The House of Bishops’ Theology Committee, a group of bishops and academic theologians appointed by Presiding Bishop Michael Curry, has been at work on this topic since early in 2019. Their aim is to develop resources to support Curry’s invitation that the Episcopal Church might “dream and work to foster Beloved Communities where all people may experience dignity and abundant life and see themselves and others as beloved children of God.” The concept, rooted in the writings of Martin Luther King, Jr. is a summons to action for racial and economic justice and universal peace.
Committee chair Tom Breidenthal, Bishop of Southern Ohio, said “The committee’s charge is to support the Presiding Bishop’s call to advance the cause of the beloved community — not only for the church, but for the larger community. We realized that we needed to speak directly to the systemic problem that we don’t discuss: racial identity”
The committee had announced their intention to focus on the topic at last March’s meeting of the House of Bishops, when committee member Allen Shin, Suffragan Bishop of New York, posed discussion questions for the gathered bishops. According to Episcopal News Service, these included, “how do you understand white supremacy?” “how has white supremacy influenced your view of God?,” and “What does your vision of Beloved Community that repents of white supremacy look like?”
But committee member Bill Franklin, Assisting Bishop of Long Island, told those gathered today that current events have underlined the importance of the theme. “As white supremacy emerged as a serious topic in news events over the summer, we felt that the language usage was not only timely but correct.”

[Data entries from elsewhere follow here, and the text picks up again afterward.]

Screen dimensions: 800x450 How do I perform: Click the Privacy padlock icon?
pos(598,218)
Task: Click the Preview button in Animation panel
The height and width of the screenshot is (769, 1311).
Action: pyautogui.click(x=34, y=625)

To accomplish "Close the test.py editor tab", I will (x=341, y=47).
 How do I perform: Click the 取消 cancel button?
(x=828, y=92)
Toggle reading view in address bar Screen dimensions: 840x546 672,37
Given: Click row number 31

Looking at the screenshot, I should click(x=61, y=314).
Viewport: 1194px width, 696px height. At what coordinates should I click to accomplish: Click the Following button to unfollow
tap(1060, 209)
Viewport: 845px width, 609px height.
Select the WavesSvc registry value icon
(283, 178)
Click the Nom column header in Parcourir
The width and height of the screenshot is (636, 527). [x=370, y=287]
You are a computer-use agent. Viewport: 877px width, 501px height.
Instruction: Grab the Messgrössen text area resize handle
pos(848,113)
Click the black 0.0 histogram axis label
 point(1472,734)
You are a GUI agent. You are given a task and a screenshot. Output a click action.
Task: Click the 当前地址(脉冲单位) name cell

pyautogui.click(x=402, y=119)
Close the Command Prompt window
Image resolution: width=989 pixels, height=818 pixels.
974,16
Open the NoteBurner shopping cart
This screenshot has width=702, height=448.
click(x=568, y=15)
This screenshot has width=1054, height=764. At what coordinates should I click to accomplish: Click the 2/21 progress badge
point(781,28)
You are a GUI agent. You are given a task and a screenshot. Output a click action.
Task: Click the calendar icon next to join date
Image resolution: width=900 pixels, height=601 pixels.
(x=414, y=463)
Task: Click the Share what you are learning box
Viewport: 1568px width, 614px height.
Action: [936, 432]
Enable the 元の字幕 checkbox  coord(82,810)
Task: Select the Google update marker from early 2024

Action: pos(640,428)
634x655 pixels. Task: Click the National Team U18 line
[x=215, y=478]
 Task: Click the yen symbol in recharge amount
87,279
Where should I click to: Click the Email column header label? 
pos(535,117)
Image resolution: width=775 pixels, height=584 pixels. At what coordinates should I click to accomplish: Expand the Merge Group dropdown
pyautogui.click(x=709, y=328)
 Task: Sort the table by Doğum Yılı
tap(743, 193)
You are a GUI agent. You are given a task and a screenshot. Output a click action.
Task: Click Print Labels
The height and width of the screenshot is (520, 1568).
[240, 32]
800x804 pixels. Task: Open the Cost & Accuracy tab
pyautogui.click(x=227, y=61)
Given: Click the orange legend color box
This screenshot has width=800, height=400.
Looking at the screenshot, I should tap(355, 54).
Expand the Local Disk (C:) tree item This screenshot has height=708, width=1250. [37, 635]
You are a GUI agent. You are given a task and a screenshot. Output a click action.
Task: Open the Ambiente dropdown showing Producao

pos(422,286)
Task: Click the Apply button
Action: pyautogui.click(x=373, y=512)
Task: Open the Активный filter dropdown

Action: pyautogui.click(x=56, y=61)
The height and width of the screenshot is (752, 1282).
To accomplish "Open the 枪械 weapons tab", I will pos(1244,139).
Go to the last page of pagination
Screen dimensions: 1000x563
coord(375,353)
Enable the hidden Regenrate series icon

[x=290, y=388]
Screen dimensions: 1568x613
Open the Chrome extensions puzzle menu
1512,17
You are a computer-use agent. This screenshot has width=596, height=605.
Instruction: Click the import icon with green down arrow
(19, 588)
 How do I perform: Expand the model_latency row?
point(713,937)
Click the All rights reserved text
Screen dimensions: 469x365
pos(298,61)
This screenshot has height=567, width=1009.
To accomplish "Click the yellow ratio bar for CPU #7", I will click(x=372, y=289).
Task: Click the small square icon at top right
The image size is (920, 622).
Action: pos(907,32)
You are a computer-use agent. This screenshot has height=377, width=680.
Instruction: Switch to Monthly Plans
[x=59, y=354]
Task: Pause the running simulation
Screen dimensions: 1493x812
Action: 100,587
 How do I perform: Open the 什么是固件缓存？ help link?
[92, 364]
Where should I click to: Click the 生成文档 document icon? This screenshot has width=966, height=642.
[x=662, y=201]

Perez-Bullard laid out a case for white supremacy’s deep rootedness in American history and in current discussions of national identity and exceptionalism. “Narratives are ways that we build community,” she said. “but white supremacy is a false narrative. The ‘best things’ that people cite about being American — American exceptionalism, missionaries of democracy and economic well-being — are 100% rooted in white supremacy.”
“To be able to recognize it and deal with it in a sustainable way is a loss of innocence,” she said, citing a lengthy timeline of legislation aimed at codifying Anglo-Saxon/American exceptionalism as a bedrock element of the US American story.
“The deep cultural societal images that have upheld an image of ‘liberty loving superior Anglo persons, over-against inferior ‘others,’ presents a portrait contrary to the Christian doctrine of incarnation, which means that God is incarnate in all persons: black, Asian, etc., as well as Anglo.”
Kym Lucas, the newly-elected Bishop of Colorado, supported Perez-Bullard’s claims about white-supremacy’s pervasiveness in our culture, pointing to hostility experienced by her own African American children. “For Americans asking about race is like asking a fish about what water is like,” Lucas said. “It’s in our DNA. But we have to have this conversation”
Several bishops emphasized that white supremacy is also a deep problem in other cultures served by the Episcopal Church outside the United States in their responses to the in-progress report. Mark Andrus, Bishop of California urged the committee to consider the impact of slavery in all of the Americas. Bishop Lloyd Allen of Honduras concurred, noting that the institution had shaped cultures “from the Bering Strait to the bottom of Chile.”
Daniel Gutierrez, Bishop of Pennsylvania urged that the committee dig deeper to draw out the connections between white supremacy and immigration and border issues. He noted that Episcopalians find themselves on both sides of this experience, stating: “We Latinx are not a mission … we are the Church.”
Mark Edington, the newly ordained Bishop of the Convocation of Episcopal Churches in Europe, said that in Europe, unlike the US, the racial terminology has often been focused on considerations like nationality and religion instead of skin color. Edington observed that research in cognitive psychology points toward a strong universal human tendency to be highly aware of difference, which lies at the root of “othering,” He suggested that the report’s authors consider expanding their remit to engage a theological critique of evolutionary psychology, probing why humans are wired to create and make meaning out of these categories. “The language we Christians have around this is original sin. We need to reframe this into a broader context … lest the strong focus of the document on the U.S. context render it unintelligible elsewhere.”
Briedenthal said that the report is still “a work-in-progress,” and that the bishops’ discussion would help to shape continuing work by the committee. No date has yet been announced for the report’s publication, and no indication was given about what kinds of resources the committee might prepare to help congregations engage with its themes. Briedenthal did note that in keeping with its universal aim, the eventual publication will be in several languages, including Spanish, English, French and Haitian Creole.